Task statement:
Copy the records below exactly, from the line containing "Screen dimensions: 557x500" through the last line, and leave out every picture.

Records for this exercise:
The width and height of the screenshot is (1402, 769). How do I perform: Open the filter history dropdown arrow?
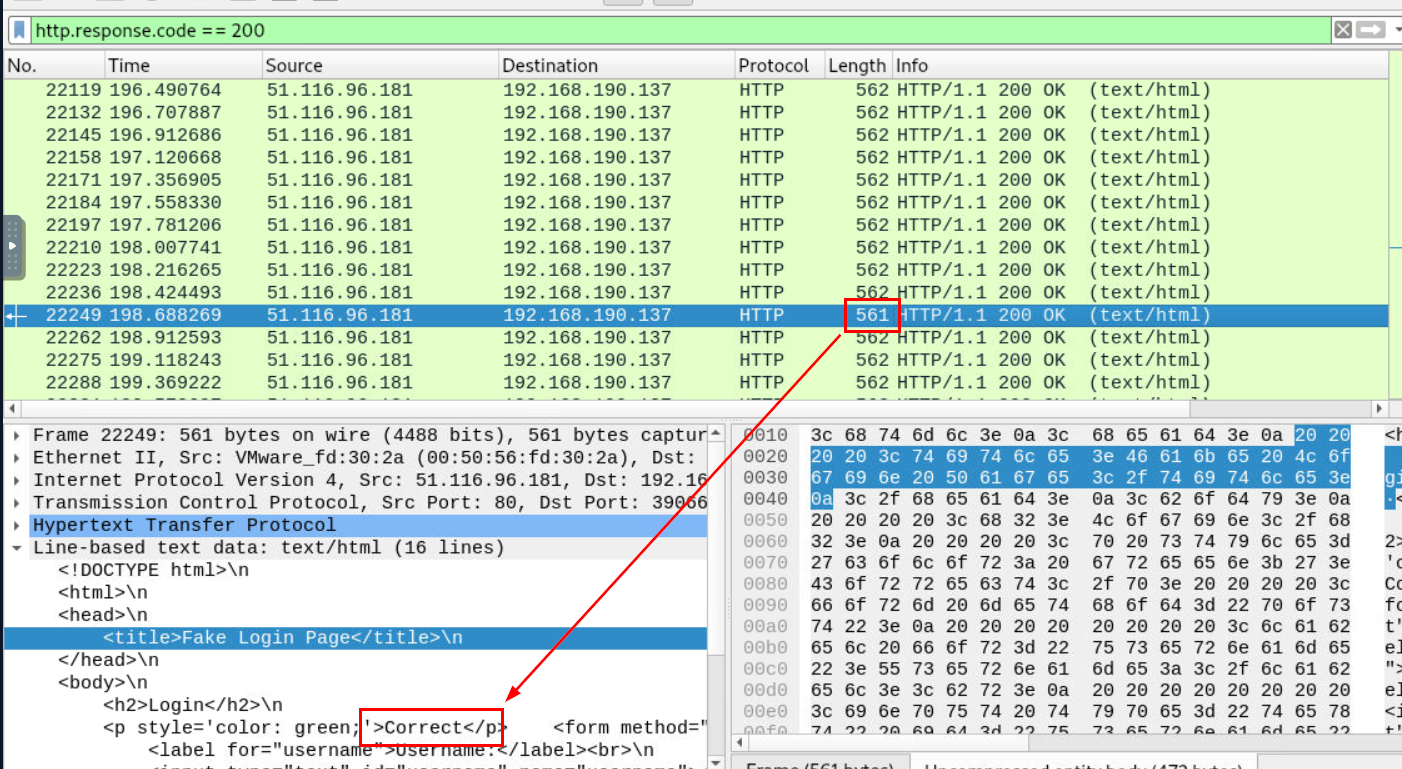coord(1395,30)
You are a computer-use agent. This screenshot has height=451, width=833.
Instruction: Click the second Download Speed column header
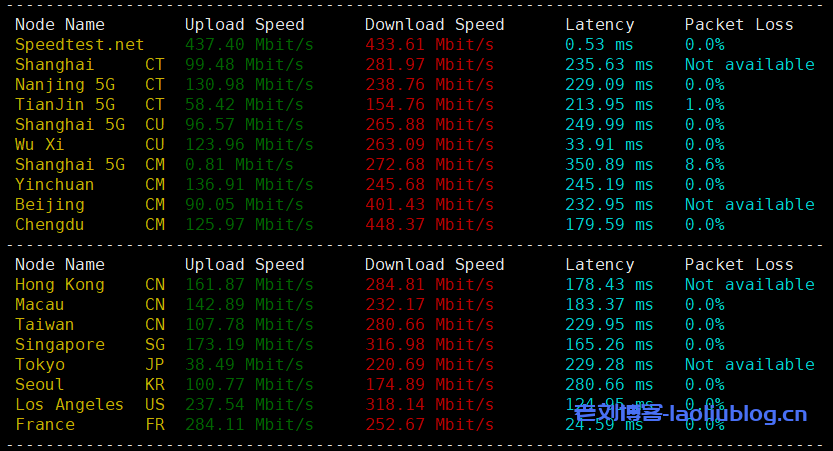coord(435,265)
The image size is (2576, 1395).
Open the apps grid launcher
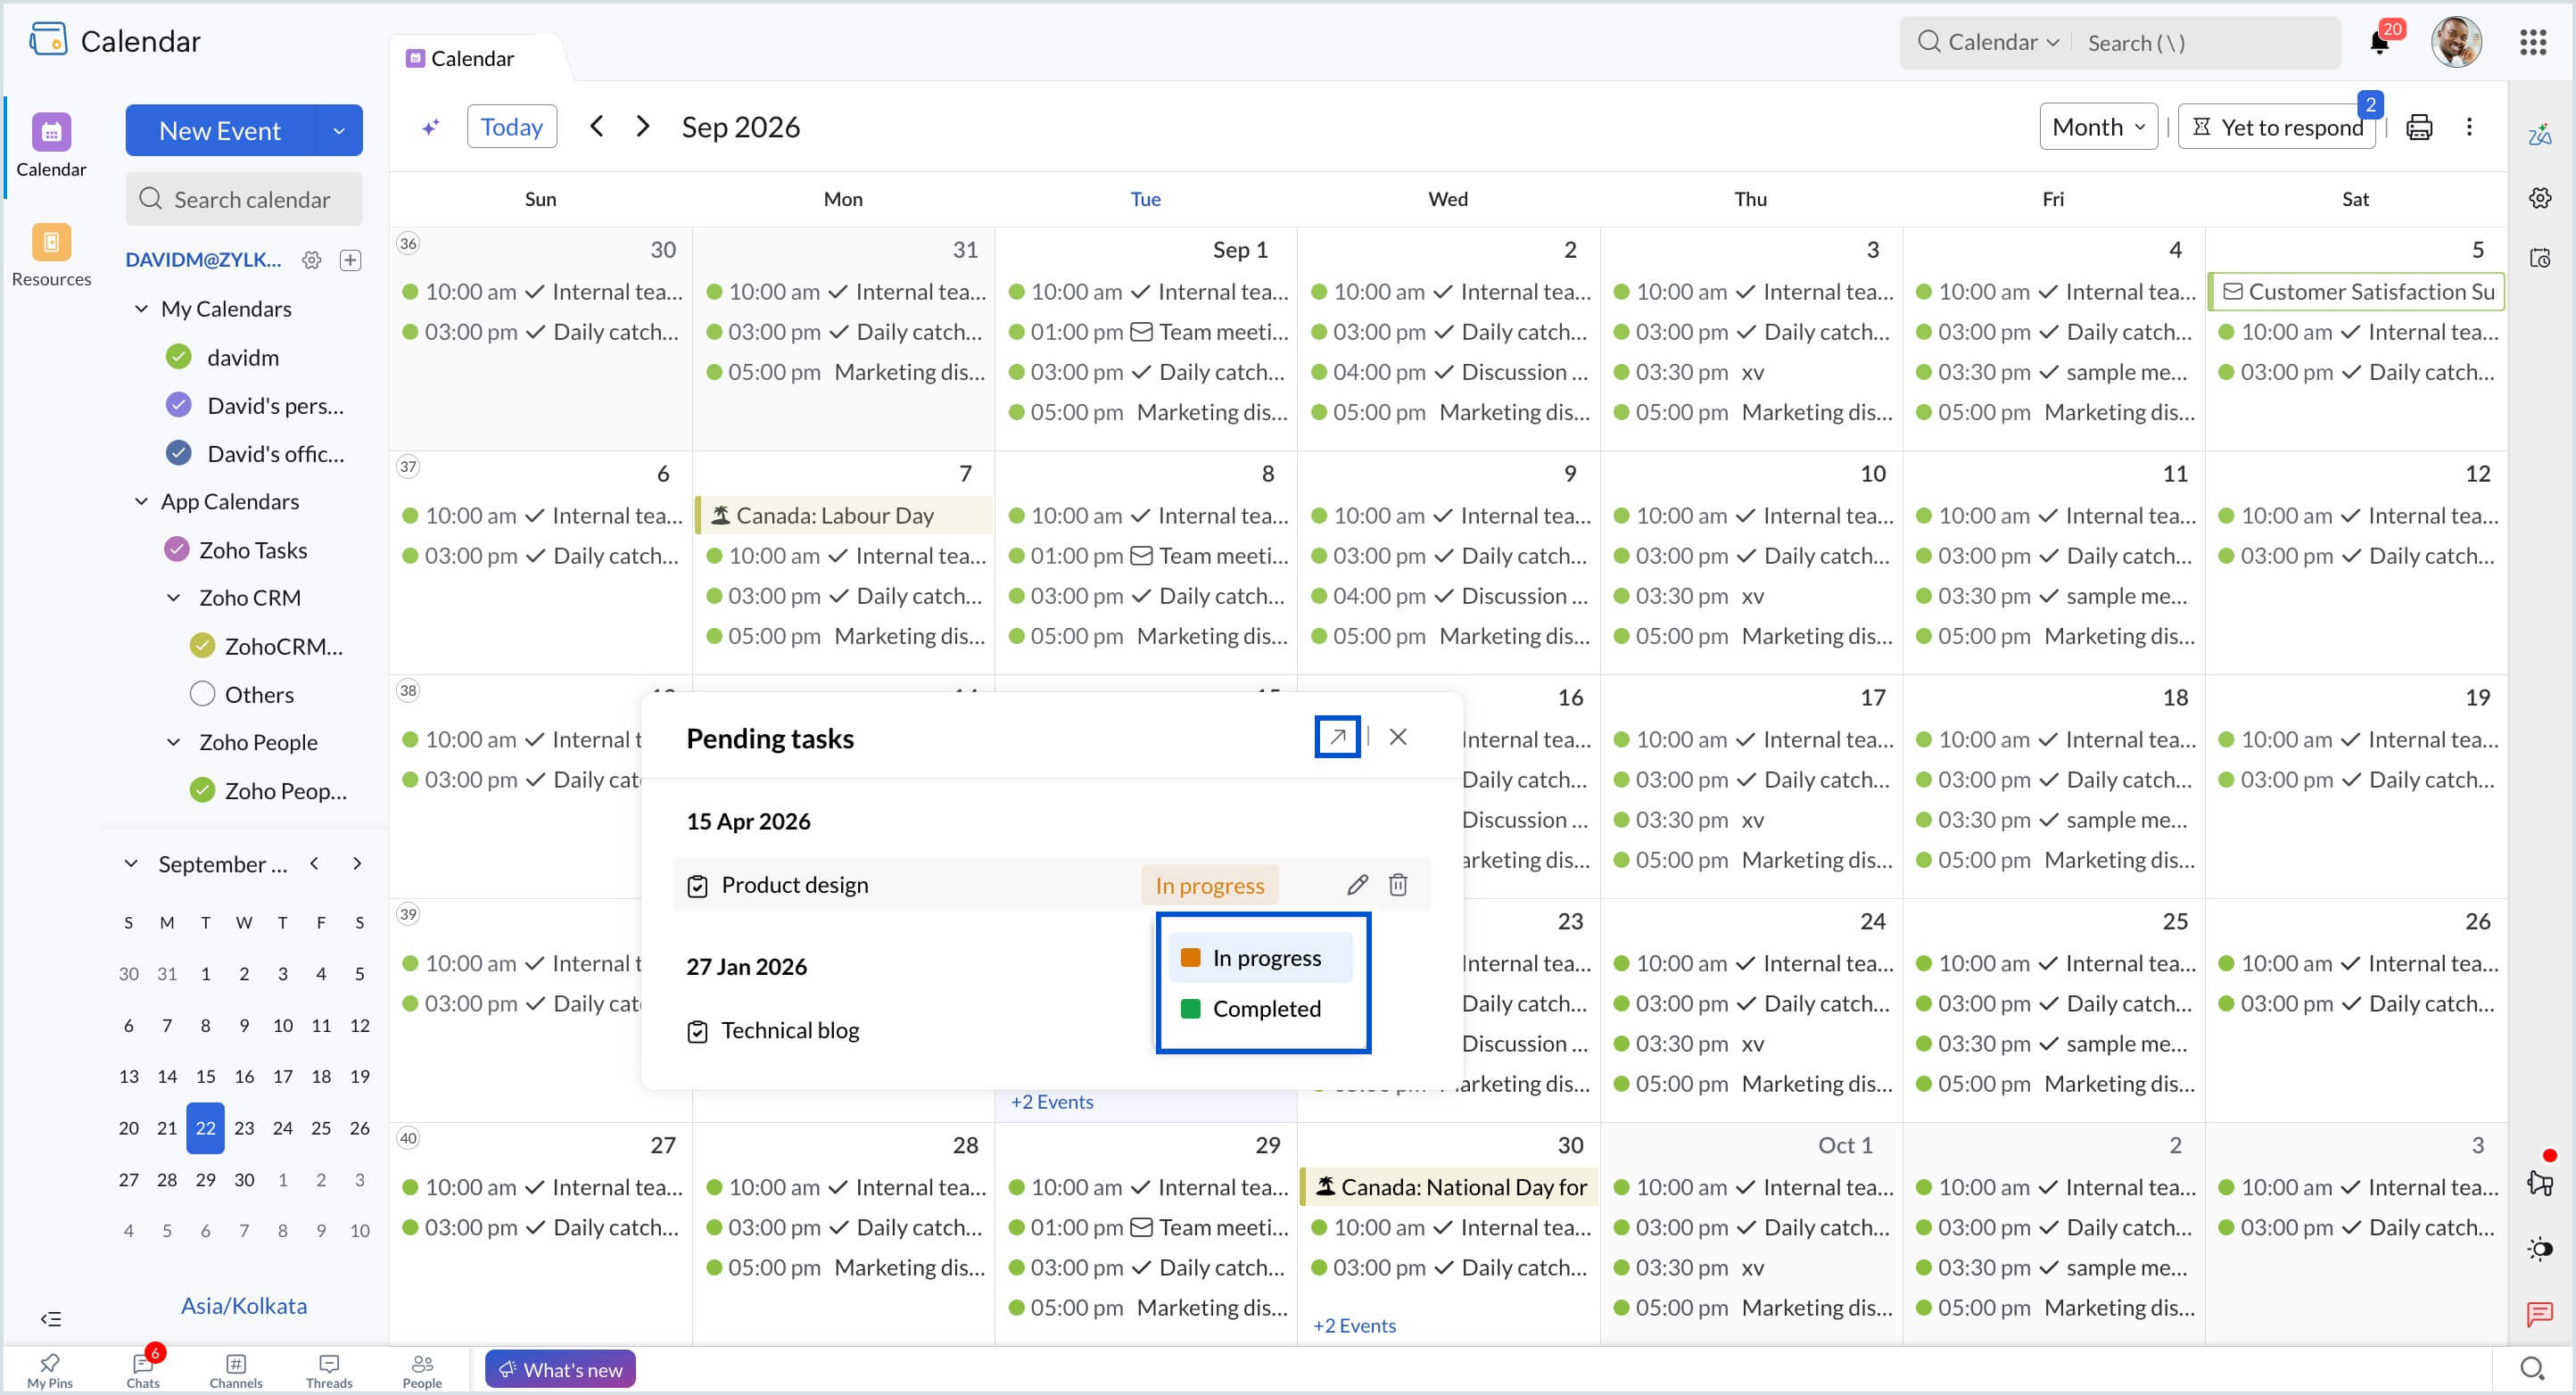[2532, 42]
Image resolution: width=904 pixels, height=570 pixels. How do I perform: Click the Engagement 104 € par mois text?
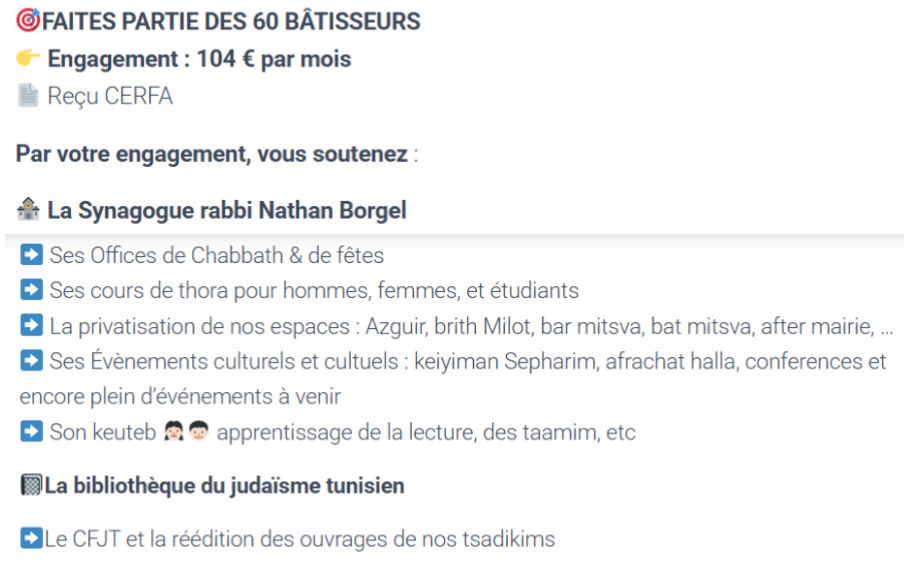[199, 59]
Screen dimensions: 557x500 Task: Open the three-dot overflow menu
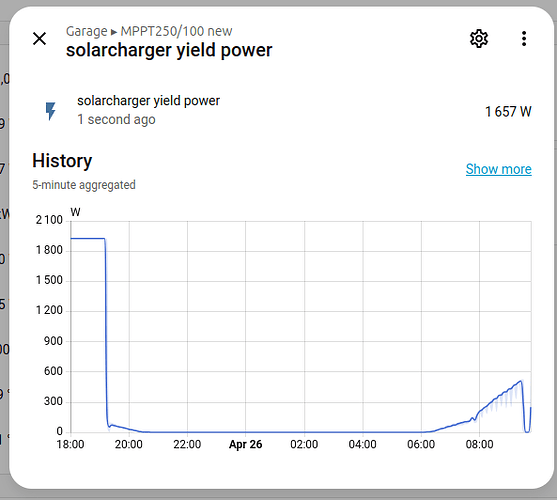[524, 38]
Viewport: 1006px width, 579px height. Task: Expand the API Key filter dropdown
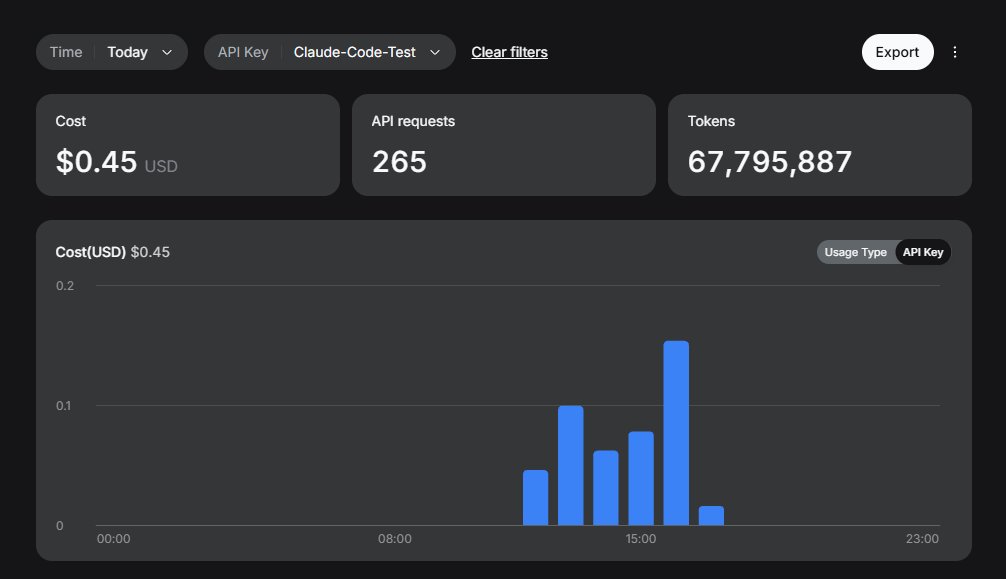[330, 52]
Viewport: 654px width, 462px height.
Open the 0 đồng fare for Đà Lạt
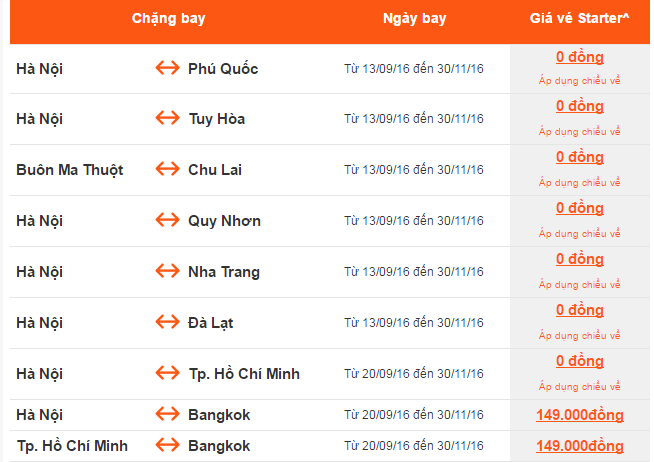[580, 310]
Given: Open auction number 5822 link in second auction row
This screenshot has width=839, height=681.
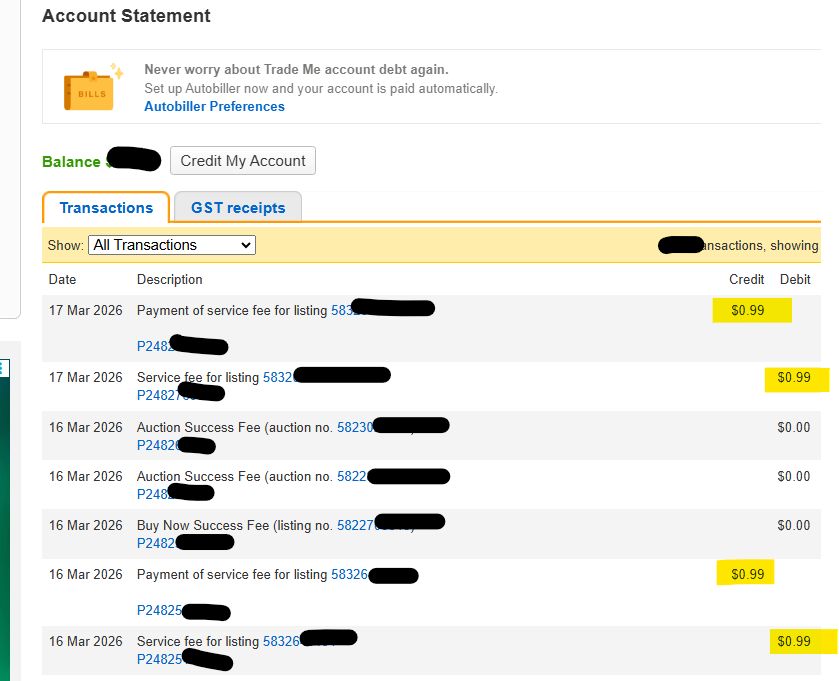Looking at the screenshot, I should [351, 476].
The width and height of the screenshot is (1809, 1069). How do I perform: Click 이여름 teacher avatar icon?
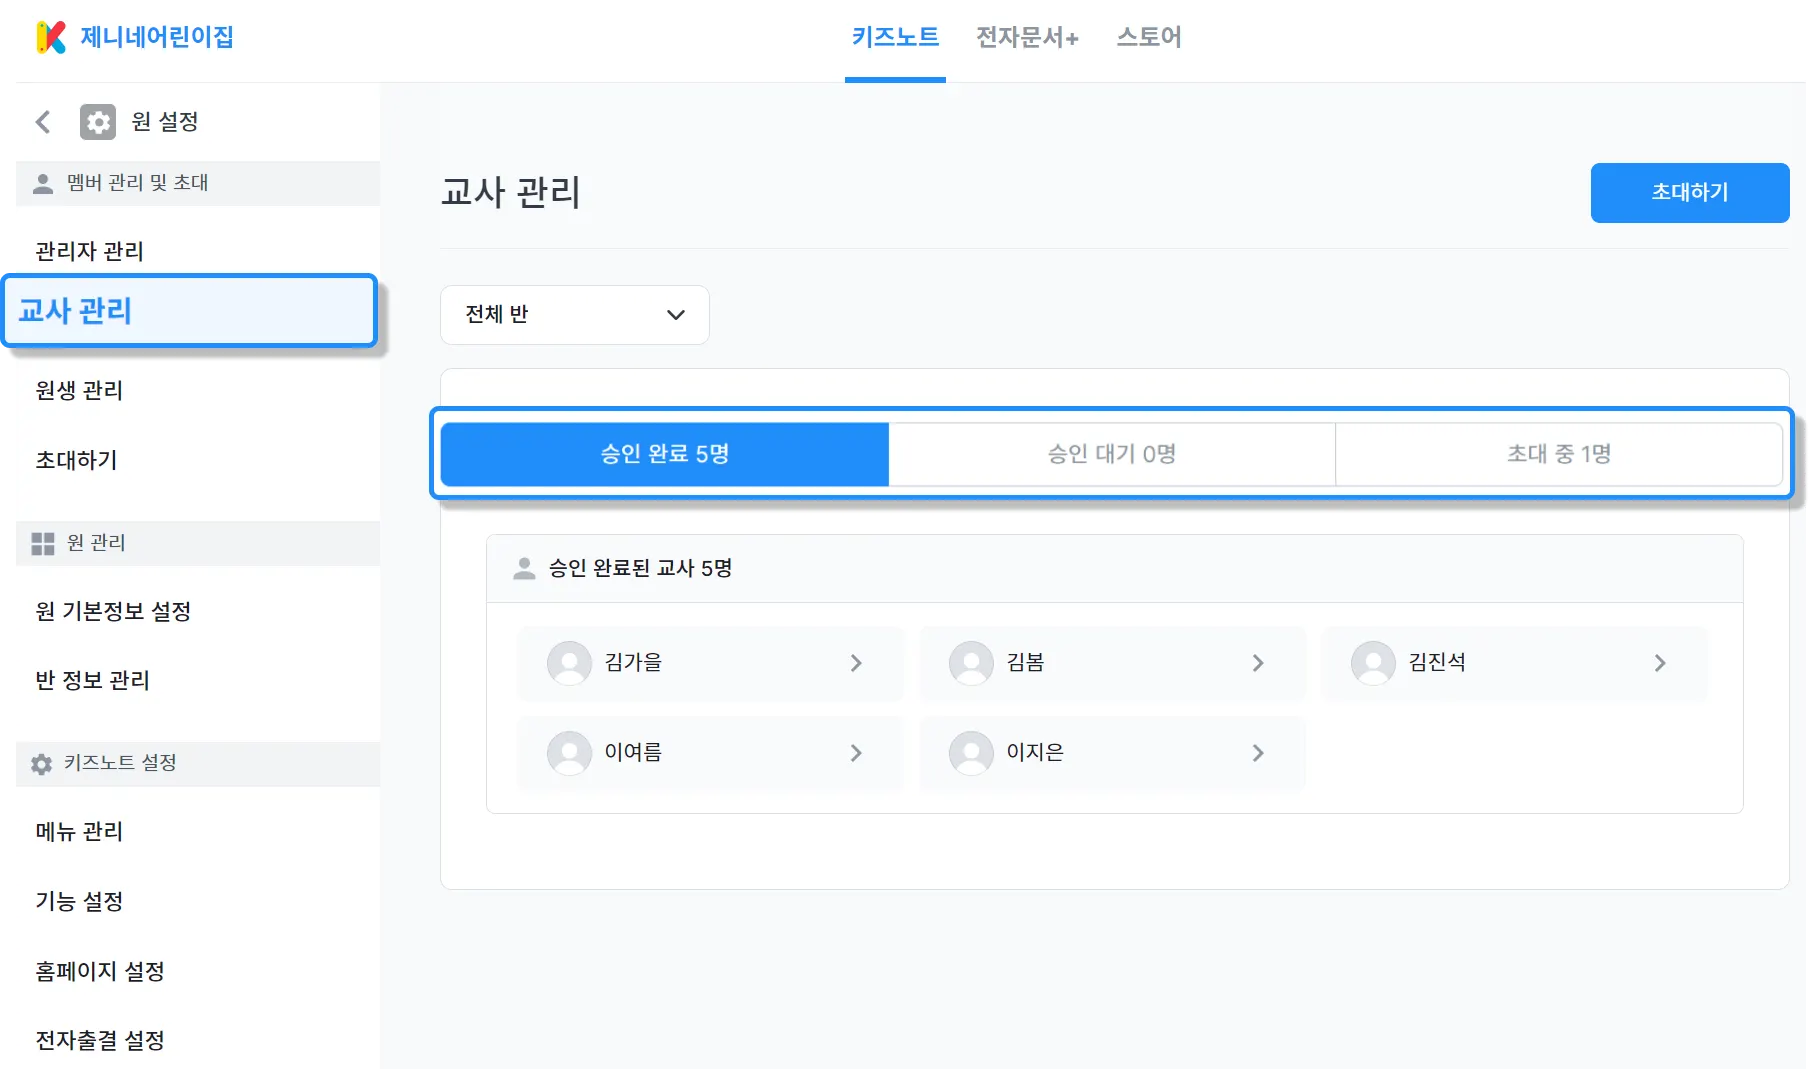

Response below:
Screen dimensions: 557x500 Task: Open the three-dot overflow menu
[524, 38]
Viewport: 1006px width, 579px height. Task: Expand the API Key filter dropdown
[330, 52]
Viewport: 654px width, 462px height.
Open the 0 đồng fare for Đà Lạt
[580, 310]
Given: Open auction number 5822 link in second auction row
This screenshot has width=839, height=681.
Looking at the screenshot, I should [351, 476].
The width and height of the screenshot is (1809, 1069). How do I perform: Click 이여름 teacher avatar icon?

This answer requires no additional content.